Return to TFB Main Page
Return to Current Edition
Texas Agriculture Archive

December 2, 2005

Editorial unveils trade subsidies

 

A Wall Street Journal editorial (Nov. 21) tries to clear up the "Fuzzy Trade Math." As the editorial, written by Arvind Panagariya explains, to measure the magnitude of agricultural subsidies and their effect in driving down world prices only requires looking at those subsidies contingent on exports or output.

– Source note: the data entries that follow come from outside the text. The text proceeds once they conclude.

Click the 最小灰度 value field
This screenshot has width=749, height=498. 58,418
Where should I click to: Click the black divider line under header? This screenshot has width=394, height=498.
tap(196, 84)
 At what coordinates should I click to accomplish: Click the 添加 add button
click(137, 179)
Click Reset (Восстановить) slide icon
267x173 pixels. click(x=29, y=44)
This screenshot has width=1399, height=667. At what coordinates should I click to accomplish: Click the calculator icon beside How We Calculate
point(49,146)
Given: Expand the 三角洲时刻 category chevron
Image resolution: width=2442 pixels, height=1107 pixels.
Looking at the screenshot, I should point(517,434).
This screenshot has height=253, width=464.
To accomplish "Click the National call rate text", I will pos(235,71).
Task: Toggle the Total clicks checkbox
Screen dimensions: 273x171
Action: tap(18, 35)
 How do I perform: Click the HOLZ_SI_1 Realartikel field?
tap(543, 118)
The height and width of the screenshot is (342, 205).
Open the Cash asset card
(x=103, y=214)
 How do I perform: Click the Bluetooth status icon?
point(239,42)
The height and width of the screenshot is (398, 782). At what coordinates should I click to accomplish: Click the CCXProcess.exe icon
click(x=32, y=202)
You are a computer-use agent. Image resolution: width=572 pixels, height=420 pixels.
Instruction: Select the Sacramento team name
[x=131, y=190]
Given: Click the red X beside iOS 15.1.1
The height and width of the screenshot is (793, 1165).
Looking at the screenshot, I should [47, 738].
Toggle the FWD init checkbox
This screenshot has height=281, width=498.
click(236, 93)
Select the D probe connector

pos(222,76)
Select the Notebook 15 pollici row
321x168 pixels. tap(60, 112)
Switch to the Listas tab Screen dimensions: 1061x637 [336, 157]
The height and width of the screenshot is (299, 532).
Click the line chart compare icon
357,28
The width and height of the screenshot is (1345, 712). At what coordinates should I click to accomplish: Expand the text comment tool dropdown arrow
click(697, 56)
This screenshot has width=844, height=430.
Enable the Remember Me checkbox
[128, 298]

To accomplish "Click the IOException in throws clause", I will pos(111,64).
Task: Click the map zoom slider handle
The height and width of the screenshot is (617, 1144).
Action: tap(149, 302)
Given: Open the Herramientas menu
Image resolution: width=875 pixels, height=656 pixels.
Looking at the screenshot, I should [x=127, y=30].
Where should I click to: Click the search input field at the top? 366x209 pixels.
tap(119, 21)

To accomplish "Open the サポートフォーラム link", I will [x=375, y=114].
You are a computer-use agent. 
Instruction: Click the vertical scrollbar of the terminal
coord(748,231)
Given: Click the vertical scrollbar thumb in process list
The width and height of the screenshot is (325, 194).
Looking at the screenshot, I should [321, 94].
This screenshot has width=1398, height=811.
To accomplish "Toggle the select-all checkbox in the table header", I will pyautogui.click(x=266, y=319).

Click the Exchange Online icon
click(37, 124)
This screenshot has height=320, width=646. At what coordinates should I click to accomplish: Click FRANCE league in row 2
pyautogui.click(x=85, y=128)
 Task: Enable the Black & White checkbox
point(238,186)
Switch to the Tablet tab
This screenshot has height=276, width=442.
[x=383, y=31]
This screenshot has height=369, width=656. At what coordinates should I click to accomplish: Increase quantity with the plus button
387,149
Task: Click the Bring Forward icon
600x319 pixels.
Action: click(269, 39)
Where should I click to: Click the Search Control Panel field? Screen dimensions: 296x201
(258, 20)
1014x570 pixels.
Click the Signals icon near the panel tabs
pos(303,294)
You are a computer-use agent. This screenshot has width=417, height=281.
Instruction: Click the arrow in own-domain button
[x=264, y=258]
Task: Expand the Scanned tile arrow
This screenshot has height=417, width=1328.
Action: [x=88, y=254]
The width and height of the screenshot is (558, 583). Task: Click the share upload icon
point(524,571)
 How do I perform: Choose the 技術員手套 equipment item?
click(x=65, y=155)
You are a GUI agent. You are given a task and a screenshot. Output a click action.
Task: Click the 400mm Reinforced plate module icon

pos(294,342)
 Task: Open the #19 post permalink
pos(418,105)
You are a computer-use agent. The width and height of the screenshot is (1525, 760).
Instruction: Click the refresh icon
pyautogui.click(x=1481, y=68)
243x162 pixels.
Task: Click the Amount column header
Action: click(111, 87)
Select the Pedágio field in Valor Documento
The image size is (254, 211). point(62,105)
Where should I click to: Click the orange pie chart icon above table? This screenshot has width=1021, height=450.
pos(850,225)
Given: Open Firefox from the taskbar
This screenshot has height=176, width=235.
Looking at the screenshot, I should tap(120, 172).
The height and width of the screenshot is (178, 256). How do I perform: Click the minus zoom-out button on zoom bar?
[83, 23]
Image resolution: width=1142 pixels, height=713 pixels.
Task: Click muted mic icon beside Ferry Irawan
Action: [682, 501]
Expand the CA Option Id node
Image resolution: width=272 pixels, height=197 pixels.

Panagariya says subsidies contingent on output are much smaller than commonly believed. "Subsidies made in the Uruguay Round Agreement on Agriculture, WTO (World Trade Organization) members have achieved substantial reductions in these subsidies," he says. "We can conclude that rich country domestic subsidies that encourage production and lower world prices are substantially below $100 billion." This is in contrast to numbers such as $1 billion a day that are routinely thrown around.

"By focusing exclusively on subsidies, the media has distracted attention from the critical fact that the most important obstacle to agricultural trade comes from border barriers, also called market access measures," Panagariya notes. Border barriers by developing countries, in many cases, more than match developed countries, he reports. Trade-weighted average tariff percentages in 2001, which are the latest figures available, include: South Korea, 94; India, 44; China, 39; Japan, 36; Pakistan, 30; European Free Trade Area, 29; Argentina and Brazil, 13; European Union, 12; Malaysia, Thailand and Indonesia, 11; and the United States, 3.

Panagariya is professor of economics and Bhagwati Professor of Indian Political Economy at Columbia University.